In association with Keysight Technologies
By Jonathon Wright, chief technologist, Keysight Technologies
The world of IT regularly changes out of all recognition. When IT in business largely consisted of mainframe applications, client service, and thick client systems, users were expected to follow the workflow of the application. If you didn’t follow the workflow and something didn’t work, it was your fault, not the system’s fault.
Testing built up around similarly rigid architectures, with exacting governance, standards, and organisations around them.
Today, we have multiple devices, applications, and connectivities. The importance of user experience (UX) means applications must work how users want them to, not vice versa.
This has all made testing a thousand times more complicated than it used to be. But in the same time, testing hasn’t really evolved.

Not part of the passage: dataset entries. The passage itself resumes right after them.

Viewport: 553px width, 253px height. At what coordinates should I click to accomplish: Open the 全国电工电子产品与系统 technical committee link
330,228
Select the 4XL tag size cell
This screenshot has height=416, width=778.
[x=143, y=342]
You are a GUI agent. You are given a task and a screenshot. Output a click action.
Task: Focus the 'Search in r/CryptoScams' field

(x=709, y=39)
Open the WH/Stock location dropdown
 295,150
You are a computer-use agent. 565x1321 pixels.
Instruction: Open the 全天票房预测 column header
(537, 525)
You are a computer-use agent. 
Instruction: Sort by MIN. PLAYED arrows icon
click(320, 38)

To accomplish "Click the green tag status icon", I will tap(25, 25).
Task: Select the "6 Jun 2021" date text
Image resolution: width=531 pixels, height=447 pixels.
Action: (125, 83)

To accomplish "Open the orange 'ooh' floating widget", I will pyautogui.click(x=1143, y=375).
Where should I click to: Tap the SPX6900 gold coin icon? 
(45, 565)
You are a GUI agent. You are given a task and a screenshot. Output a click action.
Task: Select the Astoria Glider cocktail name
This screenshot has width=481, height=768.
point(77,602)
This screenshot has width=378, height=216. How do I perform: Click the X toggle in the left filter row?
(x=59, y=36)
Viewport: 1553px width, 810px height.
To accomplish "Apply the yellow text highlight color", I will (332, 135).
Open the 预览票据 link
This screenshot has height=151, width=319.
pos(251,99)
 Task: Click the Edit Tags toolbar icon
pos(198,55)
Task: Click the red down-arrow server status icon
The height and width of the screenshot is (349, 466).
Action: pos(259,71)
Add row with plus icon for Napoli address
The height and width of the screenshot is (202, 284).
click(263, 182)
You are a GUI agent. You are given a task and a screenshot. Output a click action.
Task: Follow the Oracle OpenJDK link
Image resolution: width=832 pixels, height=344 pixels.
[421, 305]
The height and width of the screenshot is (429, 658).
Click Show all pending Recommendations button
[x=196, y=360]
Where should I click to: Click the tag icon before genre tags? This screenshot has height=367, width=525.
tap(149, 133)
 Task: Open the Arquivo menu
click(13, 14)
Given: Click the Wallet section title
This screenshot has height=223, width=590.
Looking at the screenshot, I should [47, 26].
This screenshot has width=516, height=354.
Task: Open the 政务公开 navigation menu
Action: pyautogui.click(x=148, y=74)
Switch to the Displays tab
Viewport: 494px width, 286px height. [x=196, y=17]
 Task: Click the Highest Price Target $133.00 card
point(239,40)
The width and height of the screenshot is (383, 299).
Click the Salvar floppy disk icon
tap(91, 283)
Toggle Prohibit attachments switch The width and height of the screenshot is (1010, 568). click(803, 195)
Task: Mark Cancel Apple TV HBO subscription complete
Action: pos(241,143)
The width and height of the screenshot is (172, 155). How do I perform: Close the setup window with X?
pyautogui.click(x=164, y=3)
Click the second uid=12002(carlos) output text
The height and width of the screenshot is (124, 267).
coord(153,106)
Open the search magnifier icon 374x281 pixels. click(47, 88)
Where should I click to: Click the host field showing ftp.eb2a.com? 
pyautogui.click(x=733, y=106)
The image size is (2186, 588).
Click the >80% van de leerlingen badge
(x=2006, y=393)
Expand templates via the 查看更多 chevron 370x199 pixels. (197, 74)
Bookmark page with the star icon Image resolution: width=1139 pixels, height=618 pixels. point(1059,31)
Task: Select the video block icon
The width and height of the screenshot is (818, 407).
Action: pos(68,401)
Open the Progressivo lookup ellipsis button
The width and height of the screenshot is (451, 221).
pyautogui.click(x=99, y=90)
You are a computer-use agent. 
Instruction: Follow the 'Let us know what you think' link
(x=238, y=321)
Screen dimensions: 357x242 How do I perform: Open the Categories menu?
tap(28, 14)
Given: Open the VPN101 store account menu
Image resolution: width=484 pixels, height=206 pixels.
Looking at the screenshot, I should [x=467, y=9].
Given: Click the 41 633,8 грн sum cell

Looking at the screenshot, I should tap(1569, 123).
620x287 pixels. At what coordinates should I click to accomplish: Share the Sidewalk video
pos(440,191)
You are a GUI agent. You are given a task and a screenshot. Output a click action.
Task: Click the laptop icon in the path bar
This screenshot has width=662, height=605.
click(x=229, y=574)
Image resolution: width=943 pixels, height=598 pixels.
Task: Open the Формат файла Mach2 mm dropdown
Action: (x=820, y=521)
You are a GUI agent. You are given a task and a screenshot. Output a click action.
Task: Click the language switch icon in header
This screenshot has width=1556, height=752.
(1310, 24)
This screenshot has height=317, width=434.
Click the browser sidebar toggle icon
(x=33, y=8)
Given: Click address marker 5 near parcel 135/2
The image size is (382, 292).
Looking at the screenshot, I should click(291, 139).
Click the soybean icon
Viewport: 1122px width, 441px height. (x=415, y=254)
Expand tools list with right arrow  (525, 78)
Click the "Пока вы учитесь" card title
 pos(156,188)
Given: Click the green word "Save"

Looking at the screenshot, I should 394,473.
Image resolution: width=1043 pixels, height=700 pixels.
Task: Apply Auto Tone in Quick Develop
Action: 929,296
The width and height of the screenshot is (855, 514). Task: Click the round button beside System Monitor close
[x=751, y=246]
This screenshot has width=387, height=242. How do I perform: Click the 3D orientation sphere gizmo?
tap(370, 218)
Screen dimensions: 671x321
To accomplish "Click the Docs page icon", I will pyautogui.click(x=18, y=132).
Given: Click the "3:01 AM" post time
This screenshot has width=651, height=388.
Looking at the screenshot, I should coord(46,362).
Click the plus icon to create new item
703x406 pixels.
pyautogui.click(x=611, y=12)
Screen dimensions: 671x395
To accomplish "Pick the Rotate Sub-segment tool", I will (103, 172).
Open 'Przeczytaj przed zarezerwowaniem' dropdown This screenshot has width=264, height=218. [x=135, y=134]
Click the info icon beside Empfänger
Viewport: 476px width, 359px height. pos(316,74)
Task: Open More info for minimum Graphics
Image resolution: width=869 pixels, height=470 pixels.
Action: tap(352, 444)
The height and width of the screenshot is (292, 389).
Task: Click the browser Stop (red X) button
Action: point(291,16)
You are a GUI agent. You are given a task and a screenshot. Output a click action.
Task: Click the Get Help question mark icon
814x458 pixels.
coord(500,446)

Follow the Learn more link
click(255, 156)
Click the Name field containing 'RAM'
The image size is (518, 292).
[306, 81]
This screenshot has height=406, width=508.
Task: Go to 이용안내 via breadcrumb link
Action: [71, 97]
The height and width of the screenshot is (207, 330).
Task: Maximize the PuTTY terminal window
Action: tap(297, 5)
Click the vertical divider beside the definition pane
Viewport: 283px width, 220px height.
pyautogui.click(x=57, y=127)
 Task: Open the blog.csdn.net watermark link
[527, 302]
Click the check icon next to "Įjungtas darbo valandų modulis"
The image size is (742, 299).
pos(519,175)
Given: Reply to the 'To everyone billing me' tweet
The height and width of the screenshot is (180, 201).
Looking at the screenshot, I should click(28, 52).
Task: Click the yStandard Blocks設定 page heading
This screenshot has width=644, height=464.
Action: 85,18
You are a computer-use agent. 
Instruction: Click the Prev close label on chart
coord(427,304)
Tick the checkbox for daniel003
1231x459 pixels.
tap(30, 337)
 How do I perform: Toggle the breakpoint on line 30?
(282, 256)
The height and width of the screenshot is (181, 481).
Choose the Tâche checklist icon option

Choose two of better, faster, cheaper
Yet, competition is fiercer than ever. Whether it’s internal IT systems or customer-facing systems, organisations need faster release cadences to enhance customer satisfaction and drive competitive advantage, delivered at lower cost with better quality.
But as we all know, when it comes to the well-known product triangle of better, faster, cheaper, you can only choose two.
Agile and DevOps helped us to speed up release cadences and introduced the concept of the minimum viable product.
Still, testing struggles to keep up with DevOps speeds, and that’s a problem that isn’t easily solved.
You can increase speed by lowering testing requirements, but this reduces quality. You can increase quality by maintaining testing requirements, but this reduces speed. You can throw resource at testing to increase speed and maintain quality, but this increases cost. In the first two scenarios, you damage the user experience. In the third, you cost the business more.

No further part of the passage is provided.